Opinion: SmackDown Live is no longer the B-show in WWE
Believe it or not, SmackDown Live is no longer WWE's B show and this claim was only heightened by this week's episode. In fact, between the parking lot brawl that took place at the beginning of the show to Roman Reigns overcoming the odds to defeat Dolph Ziggler, everything the company did had a huge impact.
Interestingly enough, SmackDown Live's opening segment even outdid the one on Monday Night Raw this week, something that hasn't been accomplished in a while. Of course, that doesn't mean that Raw's opening was bad at all, it just didn't have the same impact that Kevin Owens' rant did.
Beyond that, SmackDown Live is building a solid mid-card with Shinsuke Nakamura and Finn Balor fighting for the Intercontinental Title and Aleister Black feuding with Cesaro. These two feuds should keep the four of them on television for the foreseeable future and help each Superstar build their momentum again.
However, the most important thing SmackDown Live did this week and what separated them from Monday Night Raw was in terms of the payoff.
Think about it. WWE went all-in on making Shane McMahon look like the bag guy, which made him getting hit with a Stunner at the end of the show all the more fun to watch. It also gave Kevin Owens a chance to become WWE's new anti-hero and could even lead to a title run later on down the road!
Even the lower mid-card was taken care of, as WWE delivered on a hellacious tag team match between Heavy Machinery, The New Day and Rowan & Bryan, then followed it up with Asuka and Kairi Sane hinting at a future tag titles match. If nothing else, a lot moved forward this week and it has essentially given SmackDown Live more to explore and capitalize on.
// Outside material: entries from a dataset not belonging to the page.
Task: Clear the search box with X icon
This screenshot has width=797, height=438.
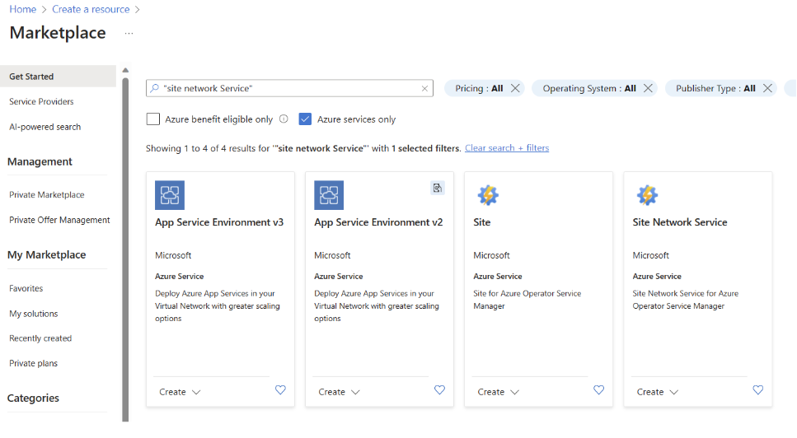Action: 425,89
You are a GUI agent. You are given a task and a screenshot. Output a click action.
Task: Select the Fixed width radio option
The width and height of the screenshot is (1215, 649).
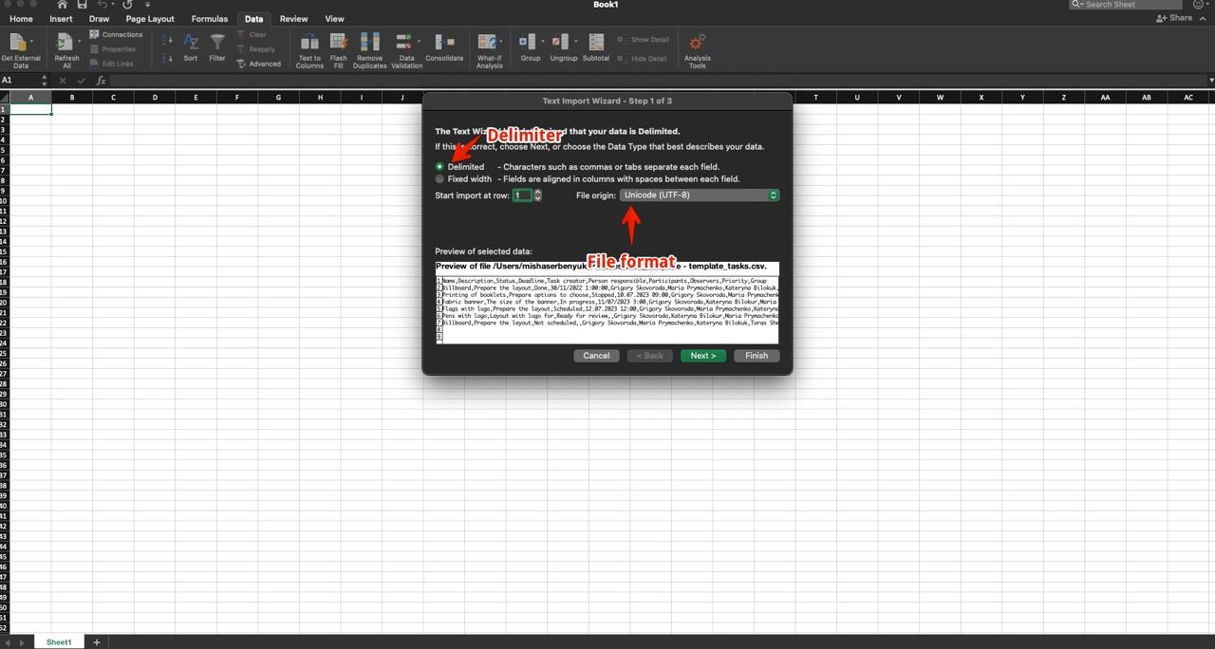(x=439, y=179)
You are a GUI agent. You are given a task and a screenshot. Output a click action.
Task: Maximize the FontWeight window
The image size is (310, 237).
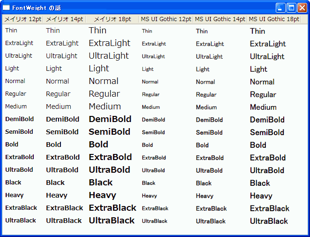pyautogui.click(x=291, y=8)
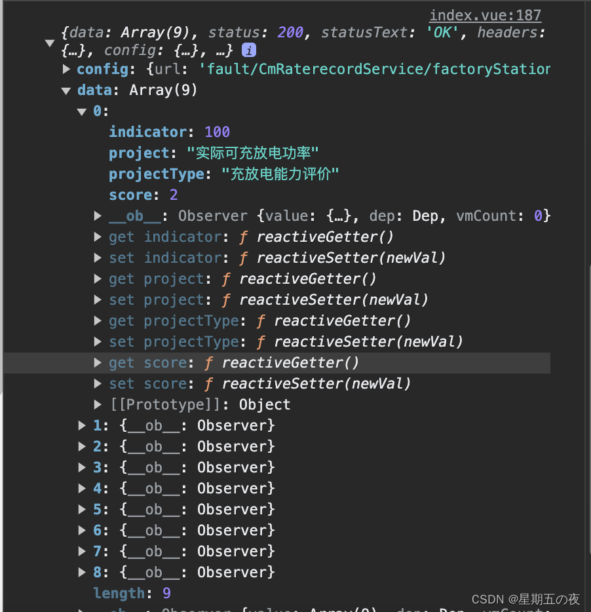Expand array item 5 Observer
This screenshot has width=591, height=612.
(x=82, y=509)

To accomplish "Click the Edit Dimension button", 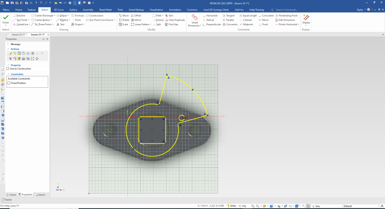I will (287, 20).
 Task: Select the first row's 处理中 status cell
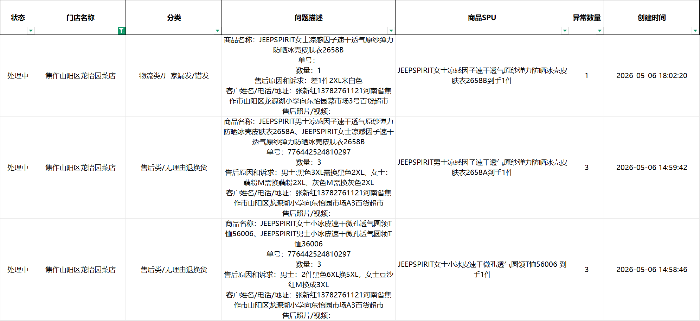point(18,76)
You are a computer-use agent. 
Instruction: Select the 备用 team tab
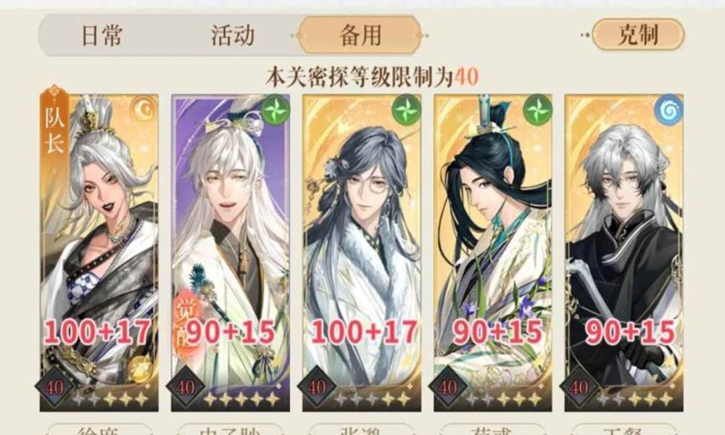click(x=360, y=35)
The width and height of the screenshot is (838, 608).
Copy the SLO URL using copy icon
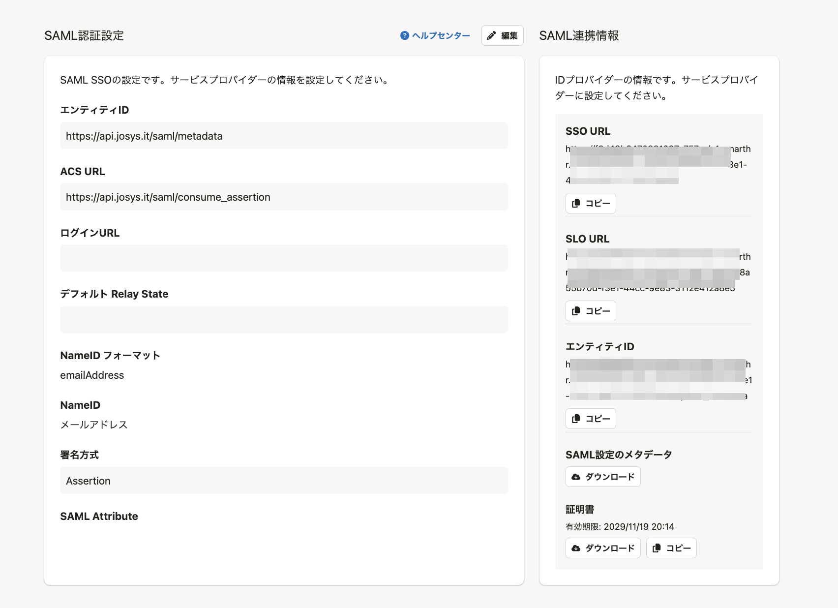point(576,311)
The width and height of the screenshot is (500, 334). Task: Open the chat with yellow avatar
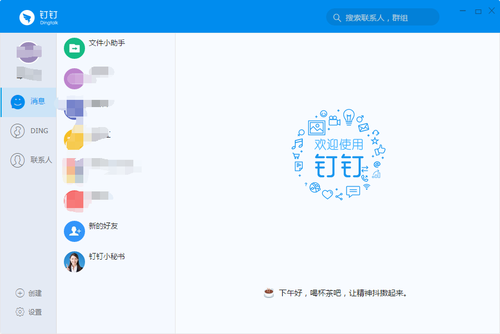point(74,139)
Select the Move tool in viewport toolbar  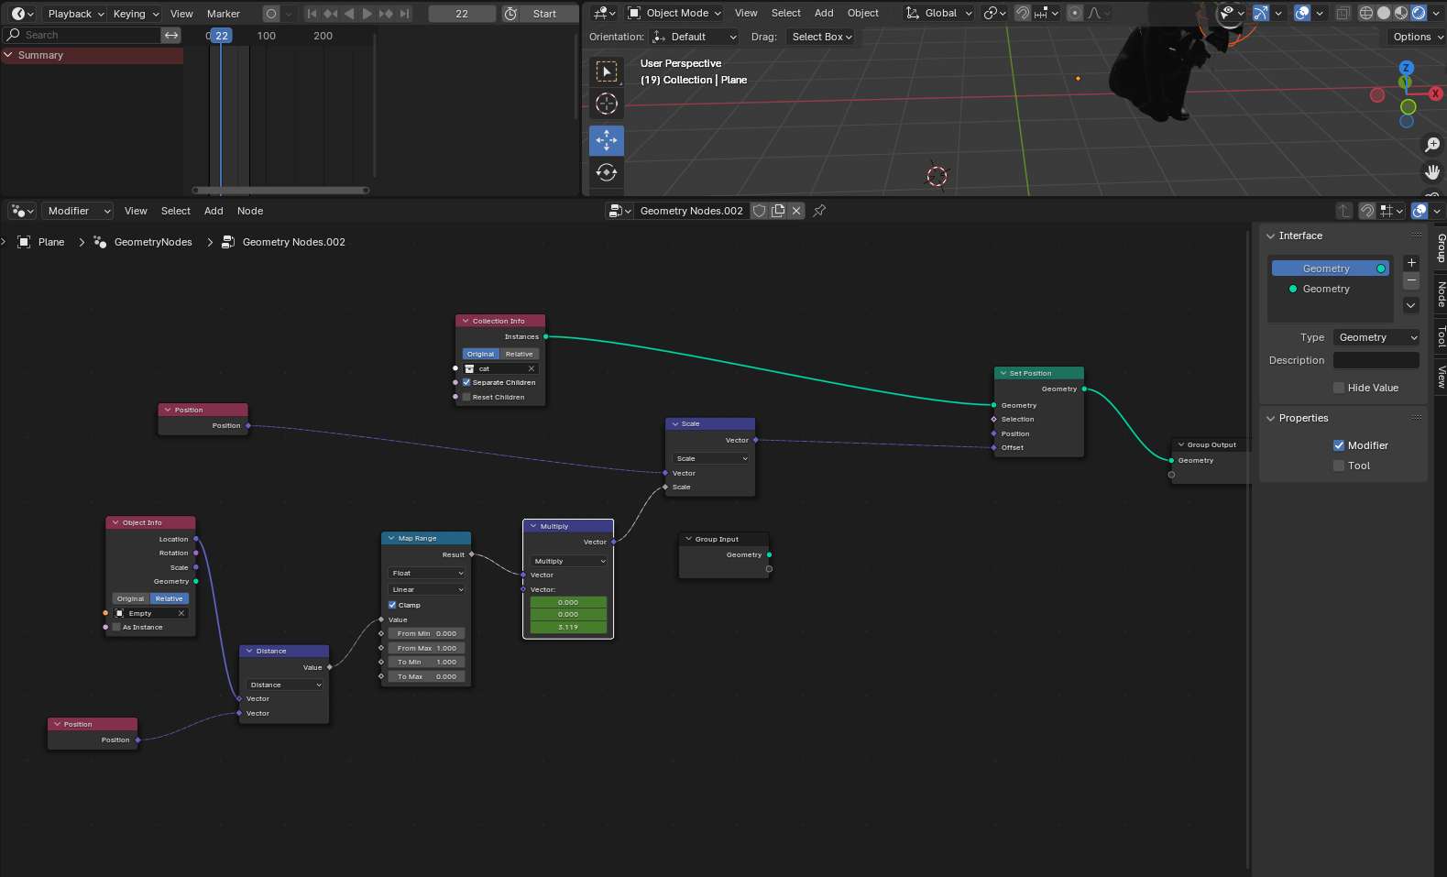click(x=606, y=140)
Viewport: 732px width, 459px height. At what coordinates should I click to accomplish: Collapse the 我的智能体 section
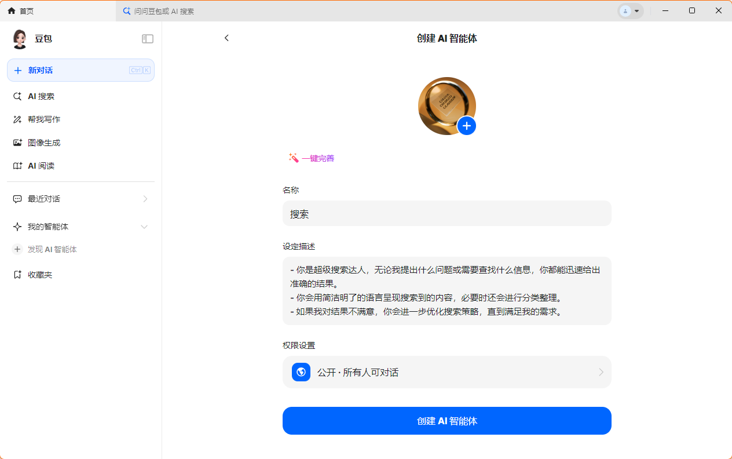(144, 227)
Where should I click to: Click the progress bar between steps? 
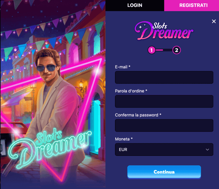pyautogui.click(x=164, y=50)
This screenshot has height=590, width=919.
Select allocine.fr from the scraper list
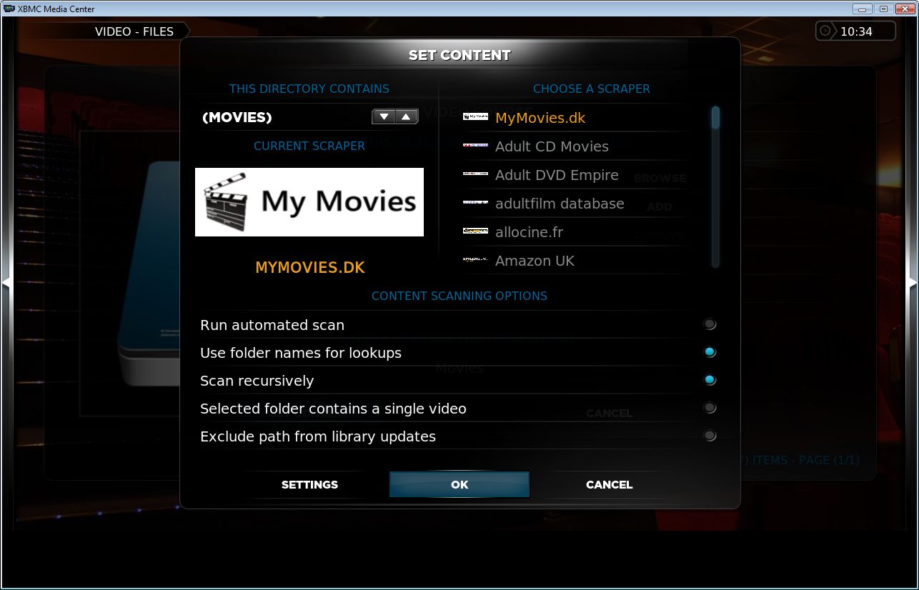(530, 231)
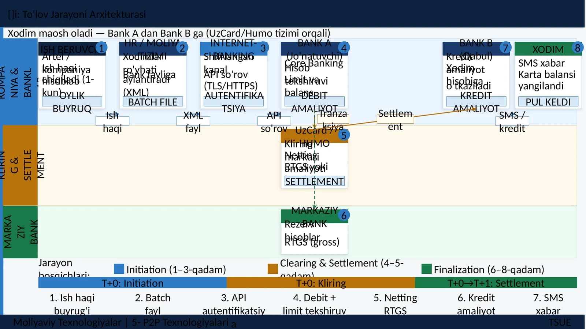This screenshot has height=329, width=586.
Task: Click the orange Clearing & Settlement legend swatch
Action: 273,269
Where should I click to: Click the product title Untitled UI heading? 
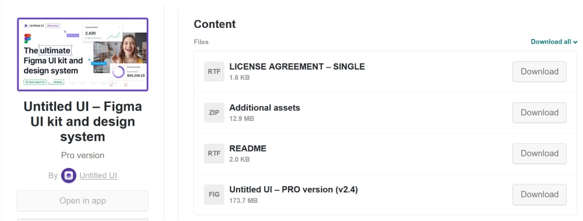(83, 122)
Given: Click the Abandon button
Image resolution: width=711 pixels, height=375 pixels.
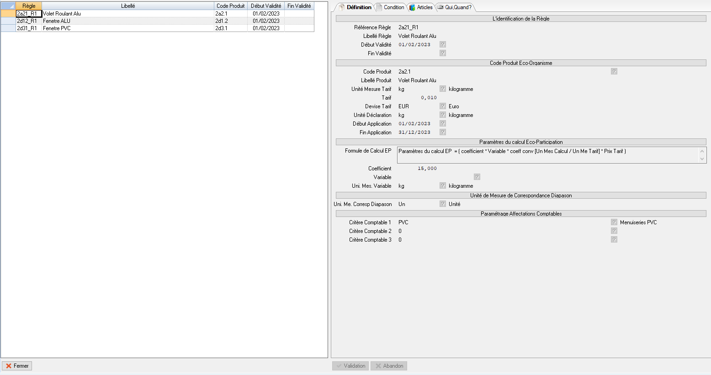Looking at the screenshot, I should (389, 366).
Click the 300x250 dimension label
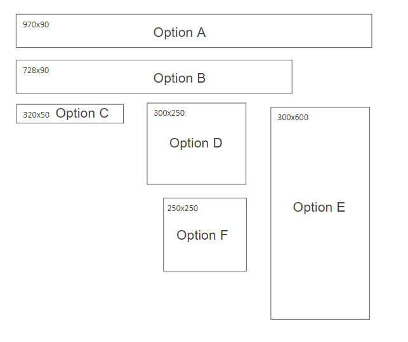This screenshot has width=408, height=342. coord(169,113)
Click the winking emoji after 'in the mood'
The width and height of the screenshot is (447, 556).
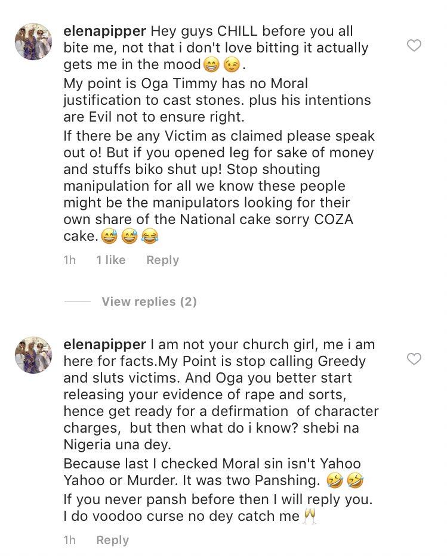pos(232,66)
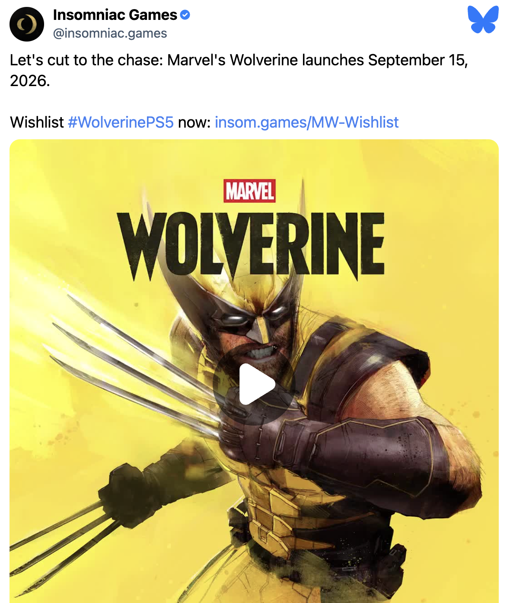The height and width of the screenshot is (603, 510).
Task: Click the word "Wishlist" before the hashtag
Action: 37,122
Compare that to the appeal and edge that Raw has right now and you have two shows that are at their best. Unfortunately for Raw, however, it really seems that SmackDown Live this week was a little bit better of a show overall and this was definitely a sign of things to come.
In the end, this wasn't just a good show or a flex of what WWE can do when they are at capacity, it is a warning shot to Monday Night Raw that it is no longer the de facto flagship show. It is also a demand that the show be taken seriously and thus not be relegated to a B-show status.